◆ **What the task requires**:
Rewrite the stretch of data from the line containing "Play the Pryor Debate video thumbnail" through the line containing "click(x=544, y=47)", with "video thumbnail" swapped for "video preview" and nothing else altered. Leave the pictures out.

◆ **Data excerpts**:
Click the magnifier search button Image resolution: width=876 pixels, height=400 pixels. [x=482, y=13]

...

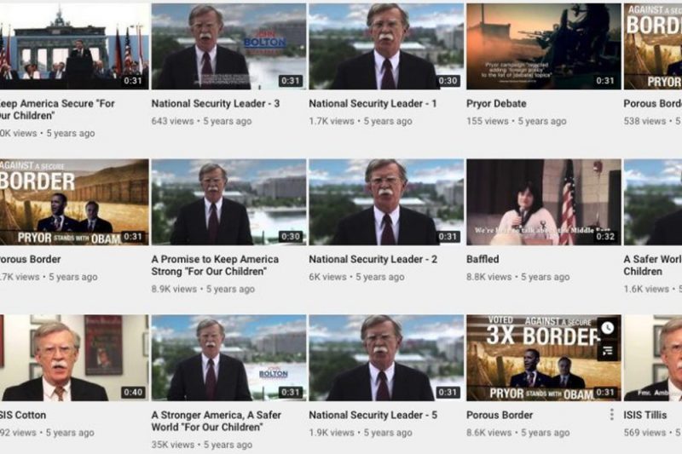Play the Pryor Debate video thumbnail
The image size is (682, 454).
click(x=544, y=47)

==

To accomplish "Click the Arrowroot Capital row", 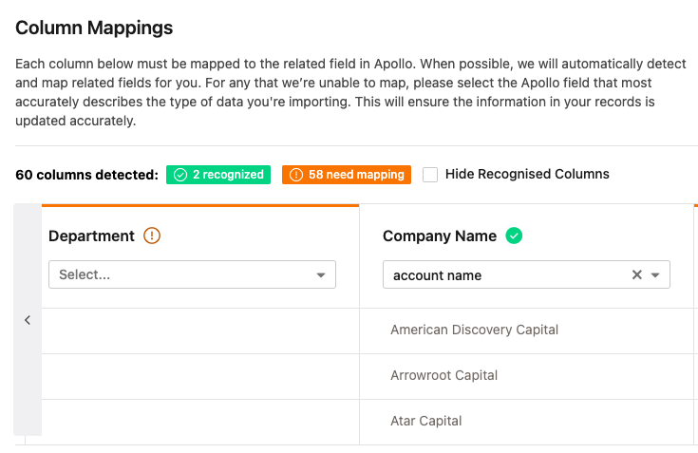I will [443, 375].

◆ **Result of the task**:
Play the Pryor Debate video preview
The image size is (682, 454).
click(x=544, y=47)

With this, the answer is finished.